Turning the call to the API into a function.
As you will see later on, it will be handy to have the call to the API as a function. Below, I declare that function:
get_beers_from_brewer <- function(brewer_id, api_key) {
URL <- "https://api.ratebeer.com/v1/api/graphql"
POST(URL,
body = list(
query = paste0(
"query{
beersByBrewer(brewerId: ", brewer_id, ", first: 999) {
totalCount
items{
name
abv
averageRating
ratingCount
isRetired
style{
name
}
brewer {
id
name
streetAddress
city
state {
name
}
zip
}
}
}
}"),
variables = "{}",
operationName = NULL),
encode = "json", # tells httr to encode the body of the request as json
add_headers("content-type" = "application/json",
"Accept" = "application/json",
"x-api-key" = api_key))
}
Finding Breweries
Okay, so now, I have an easy way to get information about the beers that breweries make. All I need to do now is point the API to the brewer ID of each brewery I want information on.

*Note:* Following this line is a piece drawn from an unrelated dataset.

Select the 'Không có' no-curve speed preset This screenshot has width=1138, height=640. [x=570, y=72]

Remember, the brewer id can be found by looking at the url for that brewery and is in the form:
https://www.ratebeer.com/brewers/<BREWERY_NAME_HERE>/<BREWER_ID_HERE>
The thing is, I like data and want A LOT of it. There’s no way I’m going to hand sort through urls to try to find breweries. Can’t this be automated?
YES!
RateBeer maintains lists of breweries by state. For example, the breweries in Pennsylvania can be found here. Using the package rvest
, we can pull information about all of the breweries in the state, and then use purrr
to iterate over that list, using the function, get_beers_from_brewer()
.
rvest
is a package to make harvesting information from the web easy. Below, you see how, in three steps, I have a list of urls that point to all of the breweries in the state.
library(rvest)
brewery_list_url <- "https://www.ratebeer.com/breweries/pennsylvania/38/213/"

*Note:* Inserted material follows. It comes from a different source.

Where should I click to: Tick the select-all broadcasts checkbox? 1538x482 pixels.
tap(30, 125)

brewery_ids <- read_html(brewery_list_url) %>%
html_nodes("#brewerTable a:nth-child(1)") %>%
html_attr('href')
To explain what happened in the previous code chunk:
read_html()
loads the url for the list of breweris in PA. This is the same thing that happens if you click this link.html_nodes()
searches for every place in the html file we navigated to that has a link to a brewery. The text in the argument for the function points to the css selector for where breweries can be found on the page. I found this selector using selectorgadget. This function gives me a list of the each time that selector shows up.html_attr()
searches that list for an attribute of the specified type. In this case I specified a hyperlink.
As I said, this outputs a list of urls. As an example, the url for Yards Brewing looks like this:
/brewers/yards-brewing-company/166/
Now, I can take this list of urls, and use the function purrr::map_chr()
to get a list of brewer IDs. As a note, I use map_chr
because it flattens the list of IDs into a single character vector. I highly suggest that you check out the rest of the map_*
functions.
Below, I take each item in the list of urls, split each url at any "/"
and then use map_chr()
to select the fourth element, the brewer ID.
brewery_ids <- brewery_ids %>%
strsplit("/") %>%
map_chr(4)
Now I have a list of brewery IDs that I can feed into get_beers_from_brewer()
Getting ALL THE BEERS!
To iterate through the list, we’ll use map()
and some functions from jsonlite
, a package that can parse JSON. Then we’ll use map()
to work through the levels of the response, from it’s highest level (“data”) down to the actual data frame (held in the named object, “items”).
brewery_beer_df <- brewery_ids %>%
map(function(brewer_id){
Sys.sleep(1) # the API restricts to 1 request per second.
get_beers_from_brewer(brewer_id, API_key)
}) %>%
# Here we use jsonlite functions to turn the response of the request into
# json
map(content, type = "text") %>%
# and then turn that into an r object which has dfs in it from each
# brewery.
map(fromJSON, flatten = TRUE) %>%
# working down through the response levels.
map("data") %>% map("beersByBrewer") %>% map_dfr("items")
The object brewery_beer_df
is the data frame with all the beers from breweries we requested.